Muitos outros argumentos seriam cabíveis nesse debate, até mesmo a questão de eventual descriminalização de determinadas substâncias, mas esse já seria outro debate, mais amplo. De sorte que, no momento e em relação ao texto em comento, resta ressaltar ser muito oportuna a manifestação, sendo?, sem dúvida, um interessante e importante movimento no sentido de se pensar racionalmente a questão e não manter uma velha e superada “guerra às drogas”, iniciada por Nixon nos EUA no  longínquo ano de 1971 e já abandonada no próprio país em que nasceu, e em muitos outros, por se mostrar inútil e, pior que isso, contraproducente. A tão propalada guerra às drogas teve o efeito (demonstrado por diversos estudos sérios, cujas referências deixam de ser mencionadas neste texto pelo caráter sintético a que se propõe) de gerar muito mais dano social que proteção.

Finalmente, observa-se ser lamentável que entre os signatários da Carta perceba-se a falta de participação de representantes do Ministério Público na iniciativa. Acredito que o caráter punitivista adotado por uma parte de seus membros possa ser, sem dúvida, um dos fatores que levaram nossa Instituição a, talvez, não ser convidada a assinar a manifestação.

Acho oportuna a ocasião para propor mais uma reflexão a ser doravante desenvolvida, além do próprio debate induzido pela Carta: refiro-me à necessidade de pensarmos seriamente a respeito de voltarmos a respirar os ares democráticos e humanistas de 1989, época do pós-Constituição Cidadã e discutir o papel do Ministério Público, especialmente na seara criminal, como ator muito maior e mais importante que um acusador de plantão. Parece urgente encontrarmos meios de reacendermos a imagem da Instituição, especialmente entre seus membros, como aquela encarregada de buscar a realização da justiça substancial, que nem sempre – na verdade quase nunca – se perfaz com condenação ou imposição de pena e, muito menos, da pena mais dura possível[2]
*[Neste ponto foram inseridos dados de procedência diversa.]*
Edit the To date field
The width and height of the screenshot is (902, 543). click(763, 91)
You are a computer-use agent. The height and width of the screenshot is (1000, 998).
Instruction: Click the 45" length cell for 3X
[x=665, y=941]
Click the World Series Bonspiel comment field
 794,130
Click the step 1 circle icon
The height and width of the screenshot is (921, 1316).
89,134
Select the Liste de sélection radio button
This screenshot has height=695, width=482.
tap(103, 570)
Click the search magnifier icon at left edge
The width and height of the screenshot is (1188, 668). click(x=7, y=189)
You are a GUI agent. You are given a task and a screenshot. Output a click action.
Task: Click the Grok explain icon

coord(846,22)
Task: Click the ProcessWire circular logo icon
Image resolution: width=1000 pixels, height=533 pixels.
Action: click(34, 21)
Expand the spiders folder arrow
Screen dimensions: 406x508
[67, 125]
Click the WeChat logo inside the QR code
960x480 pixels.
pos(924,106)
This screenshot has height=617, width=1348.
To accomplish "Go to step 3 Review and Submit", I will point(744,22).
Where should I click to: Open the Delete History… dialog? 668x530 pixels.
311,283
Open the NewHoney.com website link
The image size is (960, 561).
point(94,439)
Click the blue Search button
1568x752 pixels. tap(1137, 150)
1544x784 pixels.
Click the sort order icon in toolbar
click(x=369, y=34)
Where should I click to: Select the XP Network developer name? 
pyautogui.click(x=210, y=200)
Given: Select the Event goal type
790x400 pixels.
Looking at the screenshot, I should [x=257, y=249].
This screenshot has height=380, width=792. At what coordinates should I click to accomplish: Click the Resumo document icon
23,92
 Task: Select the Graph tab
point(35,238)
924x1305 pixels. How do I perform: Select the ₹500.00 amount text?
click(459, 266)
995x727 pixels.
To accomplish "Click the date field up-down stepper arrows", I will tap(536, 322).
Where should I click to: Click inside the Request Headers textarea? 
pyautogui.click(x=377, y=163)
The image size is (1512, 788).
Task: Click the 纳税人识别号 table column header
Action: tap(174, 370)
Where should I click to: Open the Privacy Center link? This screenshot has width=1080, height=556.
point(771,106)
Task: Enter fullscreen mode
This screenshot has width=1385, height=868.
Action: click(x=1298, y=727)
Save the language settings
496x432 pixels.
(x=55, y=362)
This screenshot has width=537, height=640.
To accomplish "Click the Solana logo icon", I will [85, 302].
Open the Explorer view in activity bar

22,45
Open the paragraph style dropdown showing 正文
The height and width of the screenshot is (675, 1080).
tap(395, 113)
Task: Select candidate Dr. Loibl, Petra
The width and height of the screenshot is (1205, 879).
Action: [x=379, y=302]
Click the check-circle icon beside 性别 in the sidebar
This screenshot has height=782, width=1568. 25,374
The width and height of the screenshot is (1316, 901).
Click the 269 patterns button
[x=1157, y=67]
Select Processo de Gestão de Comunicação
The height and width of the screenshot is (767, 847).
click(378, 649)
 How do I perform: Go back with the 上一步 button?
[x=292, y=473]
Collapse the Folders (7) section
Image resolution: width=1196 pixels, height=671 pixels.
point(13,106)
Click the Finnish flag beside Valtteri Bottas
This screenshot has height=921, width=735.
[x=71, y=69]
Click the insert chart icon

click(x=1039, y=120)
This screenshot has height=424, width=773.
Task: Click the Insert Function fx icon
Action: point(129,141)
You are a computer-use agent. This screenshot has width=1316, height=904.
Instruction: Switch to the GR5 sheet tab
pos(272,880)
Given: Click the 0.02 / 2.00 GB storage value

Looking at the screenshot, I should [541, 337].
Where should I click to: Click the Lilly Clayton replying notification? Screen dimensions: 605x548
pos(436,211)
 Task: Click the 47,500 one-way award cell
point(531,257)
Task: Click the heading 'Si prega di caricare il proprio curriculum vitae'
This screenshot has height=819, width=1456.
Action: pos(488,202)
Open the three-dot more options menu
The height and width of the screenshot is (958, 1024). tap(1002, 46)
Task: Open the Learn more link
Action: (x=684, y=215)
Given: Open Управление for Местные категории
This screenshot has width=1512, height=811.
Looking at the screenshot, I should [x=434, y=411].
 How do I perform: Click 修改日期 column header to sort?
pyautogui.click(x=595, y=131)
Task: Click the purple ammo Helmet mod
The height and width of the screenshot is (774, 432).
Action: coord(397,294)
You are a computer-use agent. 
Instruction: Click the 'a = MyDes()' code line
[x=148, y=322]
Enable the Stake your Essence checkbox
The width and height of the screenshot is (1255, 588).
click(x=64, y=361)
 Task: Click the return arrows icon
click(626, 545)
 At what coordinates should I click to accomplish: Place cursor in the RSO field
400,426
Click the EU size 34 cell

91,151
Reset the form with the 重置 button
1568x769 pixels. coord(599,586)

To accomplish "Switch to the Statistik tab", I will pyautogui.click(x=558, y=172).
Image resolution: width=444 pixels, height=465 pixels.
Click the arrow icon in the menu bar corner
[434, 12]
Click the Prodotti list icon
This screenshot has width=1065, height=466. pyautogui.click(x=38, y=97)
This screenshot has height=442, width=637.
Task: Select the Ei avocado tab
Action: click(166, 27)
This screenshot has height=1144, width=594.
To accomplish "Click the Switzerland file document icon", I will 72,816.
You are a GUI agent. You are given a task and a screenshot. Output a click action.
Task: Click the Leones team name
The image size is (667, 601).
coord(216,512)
* O autor é Procurador de Justiça do Ministério Público do Paraná, Doutor em Filosofia (PUC-PR) e Mestre em Ciências Sociais Aplicadas (UEPG-Universidade Estadual de Ponta Grossa-PR). Foi professor de direito penal e constitucional na UEPG; na Escola da Magistratura do Paraná e na Fundação Escola do Ministério Público do Paraná. Autor do livro “Movimento de ‘lei e ordem’ e a iniquidade do controle social pelo sistema penal no Brasil” – Ed. Lumen Juris, 2009. É membro do Coletivo MP Transforma.


[1]     Aqui trago a ideia expressada por SENECA punitur, quia peccatum est (De ira, Livro 1, 16, 21 (punido, porque pecou), apud CIRINO DOS SANTOS, Juarez. Direito Penal, Parte Geral, 3ª ed., p. 462; Curitiba: ICPC; Lumen Juris, 2008.

[2]     Infelizmente, como menciona Hassemer, as “esperanças relativas aos efeitos favoráveis da punição estatal são formuladas, nos últimos tempos, com uma ênfase e detêm uma unanimidade raramente encontrada no campo da política interna (…) se inserem na posição de um remédio para todos os males”.  HASSEMER, Winfried. Por que e para qual fim punimos. In Direito Penal Libertário. Belo Horizonte: Del Rey, 2007, p. 81-98.